Several years ago we hired someone to work part time on a special program (tutoring & enrichment for kids being home-schooled). Income & expenses of this program came from a restricted fund. We did, in fact, establish specific income & expense accounts for the tutoring program; however, the staff person's salary could not be paid through these accounts, since we needed (of course) to use the Pay Employees sub-program in order to prepare her paychecks, record her income tax withholding, Social Security, etc. etc. We did, however, have an established system of assigning classes to our restricted funds. We assigned the appropriate class to the staff member's paycheck, and were thus able to include that expense in our reports on the program.

Budget to Actual when zeroing subaccounts for fund accounting
by: Bill OConnell


Great question.

Remember the context in which this question arises. When not using classes, QuickBooks is general purpose software which is keeping track of one "operating" entity. And in this case the other funds are second and third, etc, sets of operations.

Thus you will NOT want to leave the fund budgets inside your operating budget.

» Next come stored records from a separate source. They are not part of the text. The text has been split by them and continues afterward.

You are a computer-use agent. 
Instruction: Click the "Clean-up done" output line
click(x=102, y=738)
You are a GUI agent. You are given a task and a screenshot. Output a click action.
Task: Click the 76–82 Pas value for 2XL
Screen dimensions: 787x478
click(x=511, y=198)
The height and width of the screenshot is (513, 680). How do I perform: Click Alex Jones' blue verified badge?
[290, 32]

Keep in mind that most funds in most churches are pretty specific. A Building Fund, for example, simply collects designated funds, and spends those funds on capital construction, and can be captured fully with two sub-accounts. If the fund has a budget at all, it can be compared to actual quite easily with a supplementary report.

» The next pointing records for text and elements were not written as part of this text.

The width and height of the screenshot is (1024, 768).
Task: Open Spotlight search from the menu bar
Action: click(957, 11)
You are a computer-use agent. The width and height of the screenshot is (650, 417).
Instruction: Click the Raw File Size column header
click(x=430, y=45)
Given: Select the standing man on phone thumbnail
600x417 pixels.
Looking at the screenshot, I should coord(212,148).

I prefer this style because it focuses everyone on the fund balance, which in my experience is where the focus needs to be. One can argue the class approach is easier, but then the fund balance is only reported in supplemental reports, and leadership can easily lose sight of where the fund stands each month.

Bill, can you clarify?
by: Phil

Bill, you mention that we should create sub-sections within our chart of accounts for each "fund" and then close them out into equity accounts each accounting period. For monthly reports to be accurate, we'd have to do this every month, correct? If we do that, however, wouldn't that skew the Budget to Actual reports when we are budgeting yearly for individual expense accounts?

Please clarify, thanks!

Class tracking is not the optimal solution
by: Bill OConnell

The optimal solution does not use classes at all.

Your instinct is correct that sub-accounts are a tool to produce the desired result - but the sub-accounts should not be done inside cash. Rather, ccapture the activity within sub-accounts but them give them Fund treatment on the Balance Sheet.

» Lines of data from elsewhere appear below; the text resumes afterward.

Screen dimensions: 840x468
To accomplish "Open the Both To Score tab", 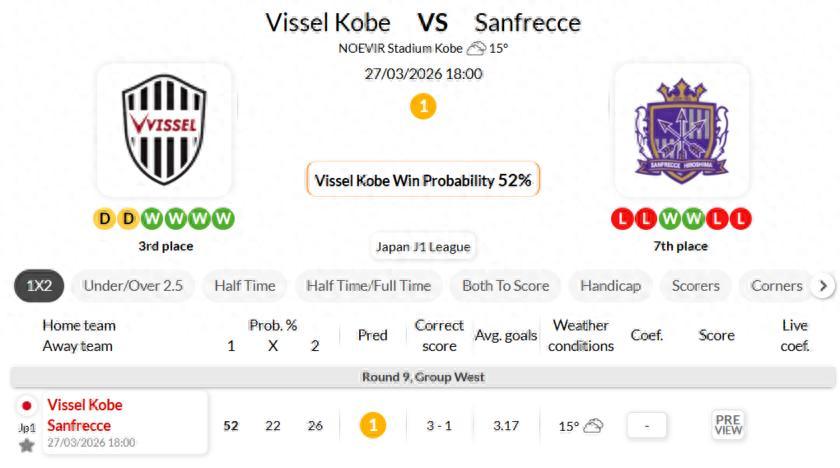I will coord(505,285).
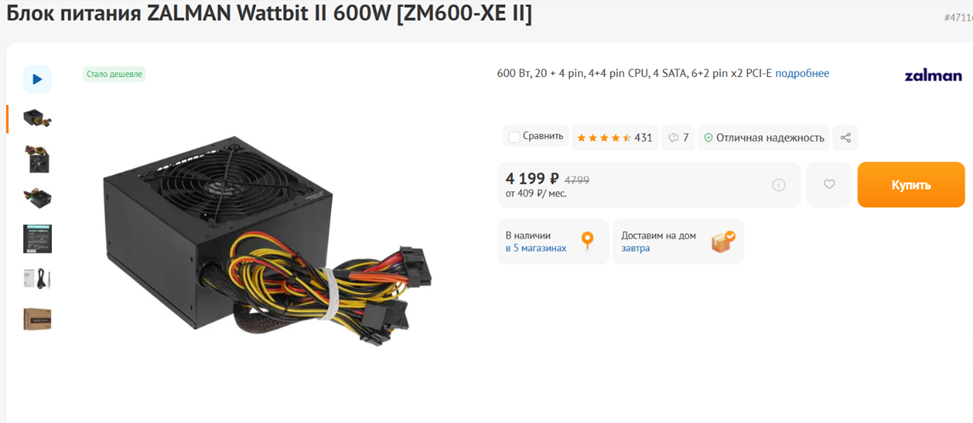This screenshot has height=423, width=973.
Task: Click the delivery box icon
Action: (723, 242)
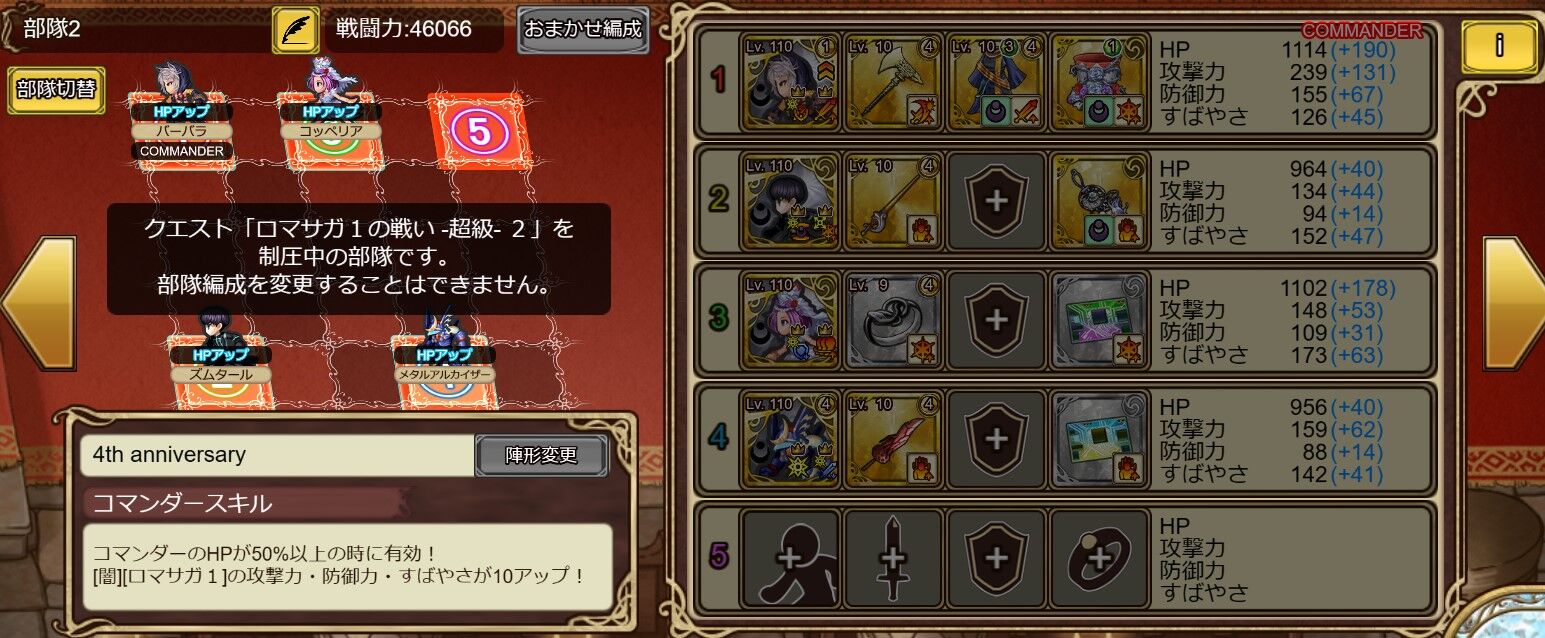
Task: Select the axe weapon in slot 1
Action: 893,83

See my piece in this site about just this topic at

Also more on this at

class tracking
by: Sandi

We use sub bank accounts to track items such as the Education Fund and Kitchen Fund, which have a set amount allotted and are used as needed. They are set up and designated funds are transferred to them as council decides (normally at the beginning of the year), they are more work for the bookkeeper (ensuring the checks are taken out of the sub account not the general) so not to many of them are created. Class is still used on these. These are easier for the council to track funds.
The other fund accounts are in the General account and are easier for bookkeeping to enter and track via the classes: utility bills, reimbursements for minor church supplies, Sunday school material etc.